Kepastian penghentian perkara tersebut disampaikan Kepala Seksi Intelijen Kejari Mataram, Ida Made Oka Wijaya, pada Selasa (31/3/2026). Ia mengungkapkan bahwa keputusan tersebut merupakan hasil proses sebelum dirinya menjabat.
“Perkara ini merupakan produk sebelum saya menjabat, sehingga saya tidak mengikuti secara langsung proses penanganannya,” ujar Oka.

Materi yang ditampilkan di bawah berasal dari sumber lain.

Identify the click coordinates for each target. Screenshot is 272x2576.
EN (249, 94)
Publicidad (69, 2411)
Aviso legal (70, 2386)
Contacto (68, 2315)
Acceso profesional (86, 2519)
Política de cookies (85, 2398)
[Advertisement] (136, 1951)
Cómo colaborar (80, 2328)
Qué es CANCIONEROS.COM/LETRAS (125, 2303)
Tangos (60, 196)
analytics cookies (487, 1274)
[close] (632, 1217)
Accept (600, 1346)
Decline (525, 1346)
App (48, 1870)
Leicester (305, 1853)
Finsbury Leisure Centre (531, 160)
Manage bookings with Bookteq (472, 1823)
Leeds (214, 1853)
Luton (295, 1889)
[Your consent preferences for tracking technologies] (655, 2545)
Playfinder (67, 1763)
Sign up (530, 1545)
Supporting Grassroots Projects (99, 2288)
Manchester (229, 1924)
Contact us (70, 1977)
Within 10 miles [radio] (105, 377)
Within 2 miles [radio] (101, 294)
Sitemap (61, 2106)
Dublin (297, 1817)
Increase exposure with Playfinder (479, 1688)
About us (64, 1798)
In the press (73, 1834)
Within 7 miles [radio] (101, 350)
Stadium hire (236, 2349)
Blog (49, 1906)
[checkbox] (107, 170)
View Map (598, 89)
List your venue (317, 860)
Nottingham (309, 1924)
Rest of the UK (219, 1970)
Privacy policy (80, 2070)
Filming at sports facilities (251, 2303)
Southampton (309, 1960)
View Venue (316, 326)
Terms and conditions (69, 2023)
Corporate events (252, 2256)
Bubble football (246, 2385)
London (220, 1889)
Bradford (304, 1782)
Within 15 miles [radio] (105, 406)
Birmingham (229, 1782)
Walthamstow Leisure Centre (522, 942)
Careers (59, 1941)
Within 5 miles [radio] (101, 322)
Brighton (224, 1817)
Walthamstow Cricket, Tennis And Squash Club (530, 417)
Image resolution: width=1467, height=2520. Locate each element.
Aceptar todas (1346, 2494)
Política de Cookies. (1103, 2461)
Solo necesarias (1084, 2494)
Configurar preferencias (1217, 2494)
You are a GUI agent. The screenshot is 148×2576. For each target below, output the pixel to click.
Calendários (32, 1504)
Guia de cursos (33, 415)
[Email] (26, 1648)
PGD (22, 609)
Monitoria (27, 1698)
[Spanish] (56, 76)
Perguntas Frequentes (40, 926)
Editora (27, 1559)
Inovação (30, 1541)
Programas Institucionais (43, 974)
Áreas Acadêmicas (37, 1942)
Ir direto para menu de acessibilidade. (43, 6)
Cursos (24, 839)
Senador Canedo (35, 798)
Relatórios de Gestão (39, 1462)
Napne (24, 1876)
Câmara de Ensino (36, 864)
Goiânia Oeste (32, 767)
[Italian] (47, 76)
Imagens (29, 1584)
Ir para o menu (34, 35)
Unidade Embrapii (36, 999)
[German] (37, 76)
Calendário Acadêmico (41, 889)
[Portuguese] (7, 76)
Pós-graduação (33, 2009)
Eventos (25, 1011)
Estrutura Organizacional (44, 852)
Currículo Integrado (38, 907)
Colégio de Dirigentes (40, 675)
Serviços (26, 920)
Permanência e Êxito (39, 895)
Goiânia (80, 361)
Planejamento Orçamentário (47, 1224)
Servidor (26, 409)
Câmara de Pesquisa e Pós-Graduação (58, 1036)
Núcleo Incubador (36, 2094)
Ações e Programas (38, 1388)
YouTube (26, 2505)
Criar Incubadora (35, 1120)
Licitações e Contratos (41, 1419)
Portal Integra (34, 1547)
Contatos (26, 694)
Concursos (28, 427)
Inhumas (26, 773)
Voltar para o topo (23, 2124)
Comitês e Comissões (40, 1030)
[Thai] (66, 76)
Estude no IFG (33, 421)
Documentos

Salah satu alasan utama penghentian penyidikan adalah tidak ditemukannya kerugian negara oleh Badan Pengawasan Keuangan dan Pembangunan (BPKP) Perwakilan NTB sebagai auditor.
Menurut Oka, hasil audit menunjukkan tidak adanya hubungan sebab-akibat antara dugaan penyimpangan dengan kerugian keuangan negara.
“Berdasarkan hasil audit BPKP, tidak ditemukan kerugian negara, sehingga unsur tersebut tidak terpenuhi dalam perkara ini,” jelasnya.
Selain itu, hasil penyidikan juga menyebutkan bahwa dana bansos telah tersalurkan sepenuhnya oleh Dinas Perdagangan Kota Mataram dengan total realisasi mencapai Rp4 miliar.
Dana tersebut diketahui diterima oleh 591 individu serta 262 kelompok penerima manfaat.
“Seluruh dana yang disalurkan telah diterima oleh penerima yang terdata,” tambahnya.
Sebelumnya, dalam proses penyidikan, aparat penegak hukum sempat menemukan sejumlah indikasi kejanggalan dalam penyaluran bansos tersebut.
Beberapa di antaranya meliputi tidak adanya survei terhadap penerima bantuan, munculnya kelompok penerima baru yang diduga fiktif, hingga adanya dugaan pemotongan dana bantuan.
Selain itu, penyidik juga mencatat tidak adanya petunjuk teknis (juknis) yang jelas terkait mekanisme penentuan penerima maupun besaran bantuan.
Nilai bantuan yang disalurkan pun bervariasi, mulai dari Rp2,5 juta hingga Rp50 juta, dengan penerima terdiri dari kelompok maupun individu. Bahkan, nominal terbesar justru diterima oleh penerima perorangan.
Dalam temuan awal, penyaluran bansos disebut dilakukan tanpa mekanisme seleksi dan verifikasi yang memadai. Bahkan, terdapat indikasi bahwa proses distribusi dilakukan secara sepihak tanpa standar yang jelas.
Meski demikian, dengan tidak ditemukannya kerugian negara oleh auditor, Kejari Mataram memutuskan untuk menghentikan proses penyidikan kasus tersebut.